**Problem**.
Continue the Illinois appellate opinion on returning fingerprint records after an acquittal, starting right after its last sentence.

**Text to read**.
○ ○ ○

Maxwell v. O'Connor, 1 Ill. App. 2d 124 (1953)

Dec. 22, 1953 · Illinois Appellate Court · Gen. No. 46,167
1 Ill. App. 2d 124

Alexander Maxwell, also Known as Alex Maxwell, Ap-pellee, v. Timothy J. O’Connor, Individually and as Police Commissioner of City of Chicago, Appellant.

Gen. No. 46,167.

Opinion filed December 22, 1953.

Released for publication February 19, 1954.

John J. Mortimer, Corporation Counsel, of City of Chicago, for appellant; L. Louis Barton, Head of Appeals and Review Division, Joseph F. Fox, Assistant Corporation Counsel, A. A. Pantelis, and William J. Kafka, all of Chicago, of counsel.

Louis T. Herzon, of Chicago, for appellee.

Mr. Presiding Justice Schwartz

delivered the opinion of the court.

This is an appeal by defendant from an order of the criminal court of Cook county, directing defendant to *125return to petitioner all records, fingerprints, files, and other memoranda pertaining to two cases against plaintiff filed in the municipal court of Chicago, entitled People, etc. v. Maxwell, No. 49 MC 19158, and People, etc. v. Maxwell, No. 49 MC 29656. The proceeding was instituted to compel compliance with section 780e, chap. 38, Illinois Revised Statutes, 1951 [Jones Ill. Stats. Ann. 37.809], entitled, “Sheriffs and police officers to furnish finger prints to department.” It is therein provided that it is the duty of the sheriffs and chief police officers of cities, villages and towns in Illinois to furnish to the Department of Public Safety copies of fingerprints of persons charged with certain types of crime. It is therein further provided as follows : “All photographs, finger prints or other records of identification so taken shall, upon the acquittal of the person charged with the crime, or upon his being released, without being convicted, be returned to him.” Plaintiff was arrested on a charge of assault and carrying a concealed weapon. He was acquitted by the municipal court on both charges and he then filed his petition in the criminal court, which entered the order here involved.

○ ○ ○

**Data excerpt**.
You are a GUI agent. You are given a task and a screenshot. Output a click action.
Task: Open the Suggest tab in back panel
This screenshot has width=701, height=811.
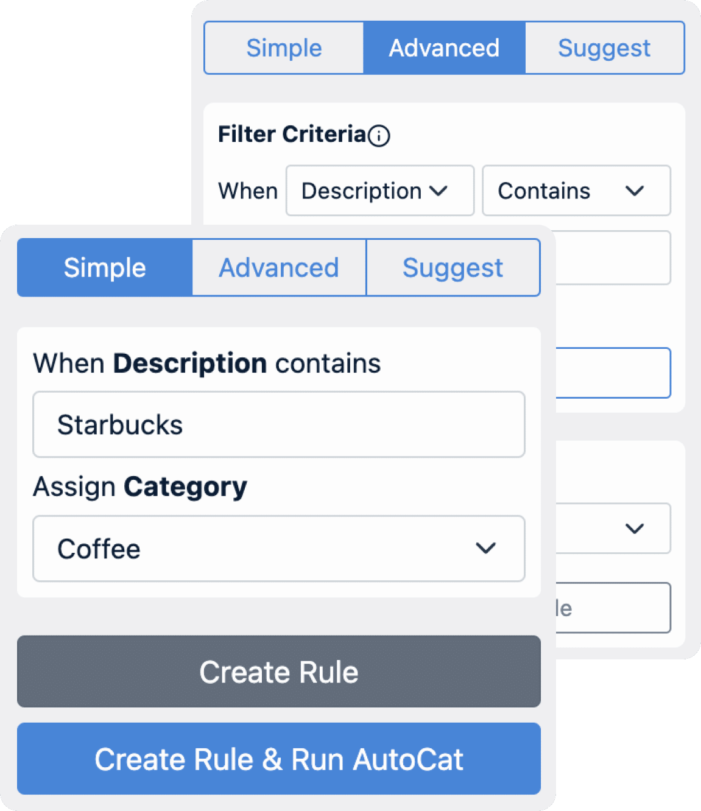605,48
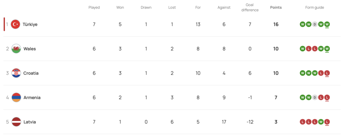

○ ○ ○

**Answer to the task**.
The question with which we are confronted at the threshold of this case is whether the criminal court had jurisdiction. The sole basis upon which such jurisdiction can rest is that this is a criminal case, a quasi-criminal case or a civil case incident to a criminal or quasi-criminal matter over which the criminal court had jurisdiction. The two cases in question were not in the criminal court; none of the matters sought to be returned ever came under the jurisdiction of the criminal court, nor were they ever introduced in evidence in any proceeding in the criminal court.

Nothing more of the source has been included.